Chandrika prepares it with black pepper, cumin seeds, chittarathai (kulanjan), dry ginger, long pepper, tail pepper, coriander seeds, and liquorice. All ingredients are roasted and blended into a fine powder and mixed with jaggery and ghee. A tablespoon of honey is added at the end, mixed well, and then the preparation rolled into balls.
Dhantryodashi or Dhanteras
Dhanteras day is devoted to Lord Dhanvantari (physician of gods). Coriander seeds with a piece of jaggery is offered to the deity with prayers for health, wealth, and happiness.
Coriander seeds contain potassium, manganese, choline, and beta-carotene. It also contains dietary fibre, vitamins A, C, and K, minerals iron, folate, potassium, and manganese. Jaggery is rich in iron. Coriander seed oil is good for digestion, aches, fatigue, and arthritis.
Lakshmi Puja
Diwali is also marked by the Kharif harvest season, (October-November) that brings rice and sugar. Kheel prepared from paddy, together with batashe (small, flattened bites of sugar) is an integral part of the Lakshmi Puja.

__________________________________________________

Exercise requirements:
a - In the Diwali foods passage, what is offered to Lord Dhanvantari on Dhanteras?
b - Copy out the part of the Diwali foods passage that opens with the words containing "Coriander seeds contain" and closes with "the Lakshmi Puja.".

Supplied data:
__________________________________________________

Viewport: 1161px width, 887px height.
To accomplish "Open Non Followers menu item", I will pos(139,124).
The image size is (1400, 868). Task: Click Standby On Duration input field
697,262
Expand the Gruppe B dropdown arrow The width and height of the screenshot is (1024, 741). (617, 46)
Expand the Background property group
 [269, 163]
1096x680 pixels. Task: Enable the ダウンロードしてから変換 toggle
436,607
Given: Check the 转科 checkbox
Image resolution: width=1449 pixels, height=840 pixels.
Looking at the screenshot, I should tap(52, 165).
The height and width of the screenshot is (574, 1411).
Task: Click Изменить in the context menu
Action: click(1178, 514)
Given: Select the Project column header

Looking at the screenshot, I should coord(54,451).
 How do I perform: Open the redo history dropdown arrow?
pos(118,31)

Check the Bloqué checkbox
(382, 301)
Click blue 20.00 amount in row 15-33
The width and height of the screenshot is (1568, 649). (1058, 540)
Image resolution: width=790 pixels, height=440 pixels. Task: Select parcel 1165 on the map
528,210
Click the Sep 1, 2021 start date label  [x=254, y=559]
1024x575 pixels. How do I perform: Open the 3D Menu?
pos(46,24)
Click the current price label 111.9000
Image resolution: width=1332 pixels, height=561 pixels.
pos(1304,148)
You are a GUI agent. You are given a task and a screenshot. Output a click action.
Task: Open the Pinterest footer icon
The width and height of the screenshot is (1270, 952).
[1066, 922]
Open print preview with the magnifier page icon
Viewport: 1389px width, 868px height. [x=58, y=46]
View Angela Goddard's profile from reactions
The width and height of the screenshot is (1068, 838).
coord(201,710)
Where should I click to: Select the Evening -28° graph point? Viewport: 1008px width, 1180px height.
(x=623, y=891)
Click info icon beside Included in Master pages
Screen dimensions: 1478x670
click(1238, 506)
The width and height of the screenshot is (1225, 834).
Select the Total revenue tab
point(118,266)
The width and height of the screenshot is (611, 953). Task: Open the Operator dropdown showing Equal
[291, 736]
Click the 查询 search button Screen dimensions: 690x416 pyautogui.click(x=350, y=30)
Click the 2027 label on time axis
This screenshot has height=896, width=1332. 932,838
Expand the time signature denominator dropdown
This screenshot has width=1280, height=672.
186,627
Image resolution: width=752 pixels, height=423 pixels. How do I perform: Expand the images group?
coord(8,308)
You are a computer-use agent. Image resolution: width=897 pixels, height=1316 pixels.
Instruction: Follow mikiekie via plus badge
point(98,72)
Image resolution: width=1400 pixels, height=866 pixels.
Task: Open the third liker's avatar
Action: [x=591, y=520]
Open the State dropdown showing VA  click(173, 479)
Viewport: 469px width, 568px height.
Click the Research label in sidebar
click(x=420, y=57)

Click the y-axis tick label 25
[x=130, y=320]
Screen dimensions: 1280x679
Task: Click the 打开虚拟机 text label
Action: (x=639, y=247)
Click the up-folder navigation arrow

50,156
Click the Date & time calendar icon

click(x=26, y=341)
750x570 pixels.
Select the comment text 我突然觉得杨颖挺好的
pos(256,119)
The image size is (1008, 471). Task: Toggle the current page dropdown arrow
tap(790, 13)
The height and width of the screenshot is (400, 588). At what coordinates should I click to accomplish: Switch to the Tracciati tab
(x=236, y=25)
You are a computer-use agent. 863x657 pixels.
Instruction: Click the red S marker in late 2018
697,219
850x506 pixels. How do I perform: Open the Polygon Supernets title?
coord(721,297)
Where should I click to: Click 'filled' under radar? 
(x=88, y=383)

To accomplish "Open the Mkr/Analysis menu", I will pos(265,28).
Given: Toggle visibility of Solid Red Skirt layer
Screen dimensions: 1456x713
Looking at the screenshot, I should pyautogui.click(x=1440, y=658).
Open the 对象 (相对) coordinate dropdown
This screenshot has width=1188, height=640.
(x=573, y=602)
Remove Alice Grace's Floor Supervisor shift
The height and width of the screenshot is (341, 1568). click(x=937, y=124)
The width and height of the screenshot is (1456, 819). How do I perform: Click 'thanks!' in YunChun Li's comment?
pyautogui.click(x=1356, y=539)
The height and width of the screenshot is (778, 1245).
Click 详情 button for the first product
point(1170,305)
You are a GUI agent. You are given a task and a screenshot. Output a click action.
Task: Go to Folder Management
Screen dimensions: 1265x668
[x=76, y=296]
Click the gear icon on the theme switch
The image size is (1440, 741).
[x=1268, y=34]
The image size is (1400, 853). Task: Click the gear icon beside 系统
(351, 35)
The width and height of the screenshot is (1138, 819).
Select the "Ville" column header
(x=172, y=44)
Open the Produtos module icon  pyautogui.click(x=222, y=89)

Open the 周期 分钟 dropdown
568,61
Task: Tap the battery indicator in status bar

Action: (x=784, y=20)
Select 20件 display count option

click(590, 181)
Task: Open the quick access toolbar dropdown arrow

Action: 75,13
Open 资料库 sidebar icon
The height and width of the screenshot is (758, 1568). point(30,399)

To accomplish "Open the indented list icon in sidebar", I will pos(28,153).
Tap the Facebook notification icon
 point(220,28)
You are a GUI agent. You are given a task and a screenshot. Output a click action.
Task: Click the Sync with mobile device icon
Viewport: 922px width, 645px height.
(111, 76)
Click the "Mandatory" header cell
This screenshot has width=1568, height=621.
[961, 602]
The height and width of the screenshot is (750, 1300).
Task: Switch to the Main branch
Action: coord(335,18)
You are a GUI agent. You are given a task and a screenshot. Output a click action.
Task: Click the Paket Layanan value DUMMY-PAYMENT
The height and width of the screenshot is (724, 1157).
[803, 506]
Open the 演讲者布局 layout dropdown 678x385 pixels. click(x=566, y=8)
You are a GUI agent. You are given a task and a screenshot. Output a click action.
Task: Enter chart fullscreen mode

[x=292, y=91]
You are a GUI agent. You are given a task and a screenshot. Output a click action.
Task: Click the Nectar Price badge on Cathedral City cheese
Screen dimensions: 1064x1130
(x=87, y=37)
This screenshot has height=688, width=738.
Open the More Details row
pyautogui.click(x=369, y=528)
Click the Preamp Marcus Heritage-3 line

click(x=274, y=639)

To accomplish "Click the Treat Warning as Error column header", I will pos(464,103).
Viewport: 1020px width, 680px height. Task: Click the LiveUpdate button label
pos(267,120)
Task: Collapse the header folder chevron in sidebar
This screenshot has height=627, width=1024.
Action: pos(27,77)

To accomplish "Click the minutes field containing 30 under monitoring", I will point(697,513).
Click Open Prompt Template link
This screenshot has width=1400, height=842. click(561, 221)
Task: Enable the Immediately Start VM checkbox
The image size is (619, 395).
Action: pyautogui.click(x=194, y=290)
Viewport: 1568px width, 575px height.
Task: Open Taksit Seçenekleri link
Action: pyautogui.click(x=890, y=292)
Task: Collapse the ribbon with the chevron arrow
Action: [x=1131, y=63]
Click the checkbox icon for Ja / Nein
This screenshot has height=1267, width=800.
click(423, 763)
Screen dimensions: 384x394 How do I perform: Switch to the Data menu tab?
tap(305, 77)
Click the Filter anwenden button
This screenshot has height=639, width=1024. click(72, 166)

__________________________________________________

Responses to the tasks:
a - Coriander seeds with a piece of jaggery.

b -
Coriander seeds contain potassium, manganese, choline, and beta-carotene. It also contains dietary fibre, vitamins A, C, and K, minerals iron, folate, potassium, and manganese. Jaggery is rich in iron. Coriander seed oil is good for digestion, aches, fatigue, and arthritis.
Lakshmi Puja
Diwali is also marked by the Kharif harvest season, (October-November) that brings rice and sugar. Kheel prepared from paddy, together with batashe (small, flattened bites of sugar) is an integral part of the Lakshmi Puja.